また、遺族の代理人弁護士から「自分の息子や家族が事故で命を奪われたらどういう気持ちになるか?」と聞かれると「かわいそうだなと思うよ。あとはどういう風に思えばいい?」と逆質問。
釈放されてから今日に至るまでの過ごし方については「寝たり起きたりするだけだよ」と述べ、「きょうはどんな気持ちで公判に臨んだか?」という問いには「何の裁判かなって。

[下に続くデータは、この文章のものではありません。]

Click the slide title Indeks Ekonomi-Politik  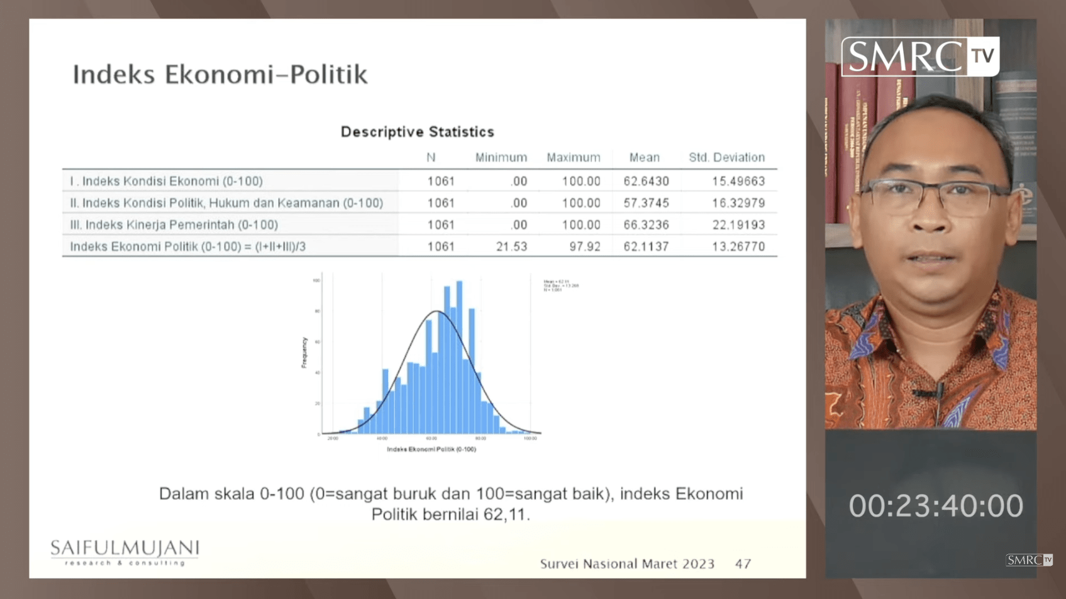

他は思わないね」とあっけらかんと答えた。
そして、驚くことに男は自らが命を奪った2人の年齢すら覚えていないという。
法廷の場には遺族もいたことから、最後に「直接言いたいことはあるか?」と問われたが、男は「別にないね、いまは」と謝罪や反省を口にすることはなかった。
被告人質問の前には男と同居しているという息子の証人尋問が行われ、これによれば男は今回の事件以前にも自損事故を起こしていたそうだ。
このため、家族の中では仕事を辞めてもらおうという話をしていたものの、結果としては免許証の自主返納を促すことができず「ただ単に強く言えなかったということ」とうなだれた。
次回の公判は7月15日に開かれる。